The Mississippi Songwriters Alliance held its annual Hall of Fame Induction Ceremony on the evening of Thursday, September 19, 2024 at the Trent Lott Performing Arts Theater inside the Mary C. O’Keefe Cultural Arts Center in beautiful and historic Ocean Springs, Mississippi. The annual event was another huge success for its organizers. This year’s inductees, Howlin’ Wolf, Muddy Waters, Willie Dixon, and Glen Ballard, were four well-deserving songwriters, each with an amazing history.
The night’s performances began with the highly popular family trio Chapel Hart singing the national anthem. Outstanding performances by Don Underwood, Keith Johnson (great-nephew of Muddy Waters), and Jamell Richardson honored the three legendary bluesmen Howlin’ Wolf, Muddy Waters, and Willie Dixon; while Glen Ballard performed several songs he co-wrote, including Michael Jackson’s “Man in the Mirror” and Alanis Morissette’s “Hand in My Pocket.” Chapel Hart closed the evening with a few songs of their own. (They performed a full concert the following night, also at this beloved venue).
::::::
### Exercises to complete:
**a)** Answer the following questions about the induction report:
(i) In which theater was the ceremony held?
(ii) Who sang the national anthem?
(iii) How is Keith Johnson related to Muddy Waters?
**b)** Revise the passage of the induction report that begins at the words "The night’s performances" and ends after "this beloved venue).", replacing "honored" with "paid tribute to".
::::::
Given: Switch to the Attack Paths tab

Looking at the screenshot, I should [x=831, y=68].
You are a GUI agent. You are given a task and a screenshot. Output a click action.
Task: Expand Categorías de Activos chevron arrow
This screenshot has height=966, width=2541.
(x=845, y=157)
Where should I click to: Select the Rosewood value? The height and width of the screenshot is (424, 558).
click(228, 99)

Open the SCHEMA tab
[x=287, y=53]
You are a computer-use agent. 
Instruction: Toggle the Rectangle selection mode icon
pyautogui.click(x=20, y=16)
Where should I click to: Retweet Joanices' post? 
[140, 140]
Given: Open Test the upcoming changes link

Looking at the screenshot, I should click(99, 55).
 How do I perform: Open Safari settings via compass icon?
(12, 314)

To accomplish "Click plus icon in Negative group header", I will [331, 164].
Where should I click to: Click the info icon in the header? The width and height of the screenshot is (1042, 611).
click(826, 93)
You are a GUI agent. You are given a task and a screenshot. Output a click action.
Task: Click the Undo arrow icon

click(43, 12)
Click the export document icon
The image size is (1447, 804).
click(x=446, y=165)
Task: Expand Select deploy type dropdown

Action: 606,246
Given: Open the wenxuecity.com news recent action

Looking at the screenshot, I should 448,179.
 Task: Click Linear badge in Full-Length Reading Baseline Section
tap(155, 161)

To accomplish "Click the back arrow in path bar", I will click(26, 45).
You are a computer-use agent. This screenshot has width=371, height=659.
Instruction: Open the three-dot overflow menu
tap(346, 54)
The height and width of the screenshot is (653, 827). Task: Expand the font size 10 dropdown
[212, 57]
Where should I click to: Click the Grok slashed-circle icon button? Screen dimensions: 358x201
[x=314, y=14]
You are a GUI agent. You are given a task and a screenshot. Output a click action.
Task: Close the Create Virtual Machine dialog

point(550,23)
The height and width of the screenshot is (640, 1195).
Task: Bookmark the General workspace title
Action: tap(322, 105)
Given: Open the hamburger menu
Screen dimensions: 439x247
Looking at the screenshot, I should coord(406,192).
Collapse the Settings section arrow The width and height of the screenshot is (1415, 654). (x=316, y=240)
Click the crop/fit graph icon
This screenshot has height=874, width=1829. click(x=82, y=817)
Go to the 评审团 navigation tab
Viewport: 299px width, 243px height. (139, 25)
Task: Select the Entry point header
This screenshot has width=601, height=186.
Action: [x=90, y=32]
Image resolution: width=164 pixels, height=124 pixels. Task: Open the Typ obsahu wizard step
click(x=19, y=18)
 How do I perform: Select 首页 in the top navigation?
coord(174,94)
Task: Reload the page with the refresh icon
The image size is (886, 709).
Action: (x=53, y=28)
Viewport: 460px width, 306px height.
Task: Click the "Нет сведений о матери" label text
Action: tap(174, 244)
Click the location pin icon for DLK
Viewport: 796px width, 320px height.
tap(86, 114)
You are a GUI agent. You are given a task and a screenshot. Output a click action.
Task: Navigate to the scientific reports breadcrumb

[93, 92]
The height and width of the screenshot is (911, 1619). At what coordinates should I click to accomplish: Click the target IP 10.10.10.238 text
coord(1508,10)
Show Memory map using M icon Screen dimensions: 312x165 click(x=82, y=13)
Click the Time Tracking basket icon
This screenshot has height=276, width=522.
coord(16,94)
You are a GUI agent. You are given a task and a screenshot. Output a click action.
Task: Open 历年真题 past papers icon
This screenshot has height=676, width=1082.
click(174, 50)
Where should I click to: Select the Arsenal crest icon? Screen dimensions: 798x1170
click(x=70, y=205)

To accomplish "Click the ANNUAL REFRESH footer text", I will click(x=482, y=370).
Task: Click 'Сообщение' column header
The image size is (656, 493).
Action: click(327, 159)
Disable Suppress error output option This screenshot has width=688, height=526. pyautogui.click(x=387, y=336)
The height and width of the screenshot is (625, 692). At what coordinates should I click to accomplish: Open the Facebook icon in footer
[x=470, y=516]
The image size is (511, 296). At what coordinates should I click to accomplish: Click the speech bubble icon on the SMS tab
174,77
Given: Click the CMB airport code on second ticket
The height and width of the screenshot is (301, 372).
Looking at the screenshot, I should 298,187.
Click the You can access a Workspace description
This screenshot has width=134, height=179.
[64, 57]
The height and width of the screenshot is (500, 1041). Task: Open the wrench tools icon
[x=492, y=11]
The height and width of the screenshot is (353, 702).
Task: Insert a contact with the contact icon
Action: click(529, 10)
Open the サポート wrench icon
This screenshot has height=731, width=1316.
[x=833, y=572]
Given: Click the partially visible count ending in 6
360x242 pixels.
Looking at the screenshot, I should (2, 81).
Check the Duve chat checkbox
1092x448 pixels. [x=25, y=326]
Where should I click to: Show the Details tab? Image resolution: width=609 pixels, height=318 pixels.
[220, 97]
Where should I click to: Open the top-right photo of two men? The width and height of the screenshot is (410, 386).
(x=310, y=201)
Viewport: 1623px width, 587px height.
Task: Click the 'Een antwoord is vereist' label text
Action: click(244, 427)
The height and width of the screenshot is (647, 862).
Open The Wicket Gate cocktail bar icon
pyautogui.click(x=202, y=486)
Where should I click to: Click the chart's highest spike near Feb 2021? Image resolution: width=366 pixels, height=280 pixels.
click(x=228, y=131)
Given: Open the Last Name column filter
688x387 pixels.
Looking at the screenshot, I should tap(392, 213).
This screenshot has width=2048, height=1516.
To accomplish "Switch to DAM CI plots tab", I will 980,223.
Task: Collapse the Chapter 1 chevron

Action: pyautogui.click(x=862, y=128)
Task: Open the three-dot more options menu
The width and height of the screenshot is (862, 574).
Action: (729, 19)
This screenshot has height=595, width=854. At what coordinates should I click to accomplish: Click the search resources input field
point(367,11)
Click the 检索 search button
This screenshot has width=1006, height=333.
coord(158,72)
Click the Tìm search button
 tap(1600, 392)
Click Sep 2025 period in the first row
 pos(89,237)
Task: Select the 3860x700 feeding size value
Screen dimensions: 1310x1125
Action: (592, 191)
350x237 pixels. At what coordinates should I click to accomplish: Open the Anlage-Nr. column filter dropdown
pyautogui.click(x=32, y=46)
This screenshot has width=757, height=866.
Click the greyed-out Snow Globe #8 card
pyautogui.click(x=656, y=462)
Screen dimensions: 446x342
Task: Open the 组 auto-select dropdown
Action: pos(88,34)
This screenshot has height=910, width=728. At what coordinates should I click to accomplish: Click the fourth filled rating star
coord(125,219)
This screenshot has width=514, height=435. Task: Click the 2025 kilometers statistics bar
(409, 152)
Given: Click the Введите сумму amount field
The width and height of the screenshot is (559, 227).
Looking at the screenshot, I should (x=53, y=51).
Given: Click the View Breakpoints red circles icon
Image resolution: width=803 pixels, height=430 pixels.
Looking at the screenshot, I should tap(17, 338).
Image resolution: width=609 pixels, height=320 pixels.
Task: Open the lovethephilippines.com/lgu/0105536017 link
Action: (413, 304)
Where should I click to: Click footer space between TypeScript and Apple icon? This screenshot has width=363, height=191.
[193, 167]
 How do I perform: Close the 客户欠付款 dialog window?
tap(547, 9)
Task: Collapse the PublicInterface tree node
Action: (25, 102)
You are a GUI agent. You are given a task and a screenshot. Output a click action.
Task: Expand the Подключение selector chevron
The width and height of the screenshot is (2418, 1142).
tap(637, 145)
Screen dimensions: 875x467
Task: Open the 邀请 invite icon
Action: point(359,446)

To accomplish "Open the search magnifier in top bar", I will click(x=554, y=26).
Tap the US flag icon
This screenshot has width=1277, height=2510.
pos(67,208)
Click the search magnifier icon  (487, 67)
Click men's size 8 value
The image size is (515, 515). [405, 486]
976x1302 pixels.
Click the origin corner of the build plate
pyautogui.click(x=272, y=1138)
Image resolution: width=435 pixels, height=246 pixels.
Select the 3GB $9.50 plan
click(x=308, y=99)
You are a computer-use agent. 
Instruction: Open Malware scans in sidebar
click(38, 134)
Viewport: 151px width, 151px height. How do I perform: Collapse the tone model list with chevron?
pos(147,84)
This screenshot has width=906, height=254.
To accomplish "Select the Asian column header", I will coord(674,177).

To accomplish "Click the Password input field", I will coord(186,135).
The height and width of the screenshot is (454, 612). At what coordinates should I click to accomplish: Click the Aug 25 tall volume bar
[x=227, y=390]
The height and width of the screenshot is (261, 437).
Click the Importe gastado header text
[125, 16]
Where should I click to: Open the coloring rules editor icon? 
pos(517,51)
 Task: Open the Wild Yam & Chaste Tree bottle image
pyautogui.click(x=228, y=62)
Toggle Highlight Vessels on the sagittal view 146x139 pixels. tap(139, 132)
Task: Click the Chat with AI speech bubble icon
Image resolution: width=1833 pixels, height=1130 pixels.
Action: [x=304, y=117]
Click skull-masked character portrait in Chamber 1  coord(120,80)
::::::
### Correct answers:
**a)**
(i) The Trent Lott Performing Arts Theater, inside the Mary C. O’Keefe Cultural Arts Center in Ocean Springs, Mississippi.
(ii) The family trio Chapel Hart.
(iii) He is Muddy Waters’s great-nephew.

**b)**
The night’s performances began with the highly popular family trio Chapel Hart singing the national anthem. Outstanding performances by Don Underwood, Keith Johnson (great-nephew of Muddy Waters), and Jamell Richardson paid tribute to the three legendary bluesmen Howlin’ Wolf, Muddy Waters, and Willie Dixon; while Glen Ballard performed several songs he co-wrote, including Michael Jackson’s “Man in the Mirror” and Alanis Morissette’s “Hand in My Pocket.” Chapel Hart closed the evening with a few songs of their own. (They performed a full concert the following night, also at this beloved venue).